In 2014, more than 200 heavily armed, anti-government militants answered Cliven Bundy’s call to help him fight against federal and local law enforcement officials, who were rounding up Bundy’s cattle as payment for the $1 million in grazing fees he owed – and still owes – American taxpayers. White also answered the call.

“I will be going down to Nevada, leaving tomorrow to stand with Mr. Bundy,” White announced on his Facebook page at a time when Bundy’s militants were threatening the lives of local and federal law enforcement officials and public land managers.

As a supporter of the Bundy clan and as a legislator who has introduced bills aimed at transferring and selling off American public lands, White has repeatedly shown that he’s more aligned with the radical fringe than he is with Montanans. White recently demonstrated this again when he spoke at a conference in Whitefish that featured Cliven Bundy’s son Ammon, who in 2016 led the 44-day armed occupation of Malheur National Wildlife Refuge in Oregon.
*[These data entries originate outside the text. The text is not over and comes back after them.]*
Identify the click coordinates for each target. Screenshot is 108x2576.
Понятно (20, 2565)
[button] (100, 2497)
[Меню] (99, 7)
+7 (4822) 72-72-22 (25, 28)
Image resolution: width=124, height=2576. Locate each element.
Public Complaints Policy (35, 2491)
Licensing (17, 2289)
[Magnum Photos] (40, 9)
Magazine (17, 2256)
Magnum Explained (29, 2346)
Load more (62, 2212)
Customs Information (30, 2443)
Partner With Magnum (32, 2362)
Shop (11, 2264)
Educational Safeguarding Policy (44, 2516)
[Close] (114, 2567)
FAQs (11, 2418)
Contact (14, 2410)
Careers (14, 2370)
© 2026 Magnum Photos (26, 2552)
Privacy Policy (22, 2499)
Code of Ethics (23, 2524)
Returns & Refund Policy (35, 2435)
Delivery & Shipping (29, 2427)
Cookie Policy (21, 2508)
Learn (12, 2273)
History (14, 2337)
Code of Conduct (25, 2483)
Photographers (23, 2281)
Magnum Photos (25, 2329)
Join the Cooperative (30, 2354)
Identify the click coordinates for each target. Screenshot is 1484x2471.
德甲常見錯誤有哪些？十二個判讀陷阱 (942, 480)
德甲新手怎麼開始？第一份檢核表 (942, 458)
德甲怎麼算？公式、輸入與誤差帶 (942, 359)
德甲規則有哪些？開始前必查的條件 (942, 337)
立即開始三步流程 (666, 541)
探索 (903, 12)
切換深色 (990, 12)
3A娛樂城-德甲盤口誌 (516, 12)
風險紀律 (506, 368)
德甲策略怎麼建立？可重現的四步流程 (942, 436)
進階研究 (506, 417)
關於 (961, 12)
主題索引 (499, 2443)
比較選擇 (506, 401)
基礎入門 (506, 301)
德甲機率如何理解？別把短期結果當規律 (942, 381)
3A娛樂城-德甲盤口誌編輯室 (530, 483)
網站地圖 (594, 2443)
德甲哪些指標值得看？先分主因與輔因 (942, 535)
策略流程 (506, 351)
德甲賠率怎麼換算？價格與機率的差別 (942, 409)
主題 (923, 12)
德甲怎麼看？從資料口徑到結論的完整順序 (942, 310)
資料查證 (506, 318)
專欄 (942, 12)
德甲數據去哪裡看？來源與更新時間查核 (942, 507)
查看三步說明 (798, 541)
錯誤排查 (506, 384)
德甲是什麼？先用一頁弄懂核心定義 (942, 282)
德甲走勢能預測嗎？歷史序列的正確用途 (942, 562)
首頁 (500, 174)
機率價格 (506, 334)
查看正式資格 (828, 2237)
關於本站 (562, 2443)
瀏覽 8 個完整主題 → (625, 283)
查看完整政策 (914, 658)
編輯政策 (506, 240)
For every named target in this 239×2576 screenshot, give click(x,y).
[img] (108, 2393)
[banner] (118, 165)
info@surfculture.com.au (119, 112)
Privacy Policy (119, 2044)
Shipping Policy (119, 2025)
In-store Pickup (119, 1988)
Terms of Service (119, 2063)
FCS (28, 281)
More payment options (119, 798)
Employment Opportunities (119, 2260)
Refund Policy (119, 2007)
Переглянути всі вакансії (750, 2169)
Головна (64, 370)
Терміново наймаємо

During the Malheur occupation, White again came to the defense of the Bundy clan, calling on a local sheriff “to stand up and protect those people at the Refuge … against federal soldiers.” To White’s way of thinking, an armed gang that trashes public buildings, vandalizes ancient American Indian sites, and tears down fences needed and deserved the local sheriff’s protection from federal law enforcement.

The Whitefish conference at which White spoke recently also featured radicals who advocate for terminating Indian treaty rights and eliminating tribal sovereignty, as well as those who peddle the “deep state,” Agenda 21 and other conspiracy theories meant to sow paranoia and divisiveness in our communities. White is no stranger to the Agenda 21 conspiracy theory. In 2013 he spoke at an event that organizers billed on Facebook as “Agenda 21 Opp with Kerry White.”

In addition to supporting the Bundy clan, White has served as a representative of the American Lands Council, the Utah-based group leading the charge for disposing of public lands – something Montanans across the state resoundingly reject.

According to the 2018 University of Montana Public Lands Survey, 90 percent of Montanans see the protection of public lands as being an important part of “maintaining what is best about Montana.” Eighty-seven percent of Montanans say that public lands have a positive impact on our overall quality of life. One of the largest sectors of Montana’s economy, outdoor recreation accounts for $7 billion in consumer spending, 70,000 jobs, and $286 million in state and local tax revenue. If White had his way, the foundation for this economy – public lands – would be broken.

Additionally, White has made the preposterous claim that too many trees in the forest are to blame for drought, and that if we would greatly increase the harvest of trees we wouldn’t have to worry about drought or wild fires.

White’s irrational, illogical and extremist views are dangerous for Montana’s public lands and should automatically disqualify him from holding any position, especially one of leadership, in any committee that makes public land policy.

As we head into the 2019 legislative session, we need to make sure that our elected officials are serving public lands, not working against them, as White has done for several years now. If we want to see the science-based, bipartisan legislation that Montanans deserve, we’ll need to keep a very close eye on how White leads this committee.

L.M. Caine of Bozeman owns and operates the Firehole Ranch in West Yellowstone. Tom Ross of Gallatin Gateway is a retired civil engineer who worked for 28 years in the forest products industry. Dick Shockley of Gallatin Gateway is a U.S. Army Vietnam veteran and a lifelong hunter and angler.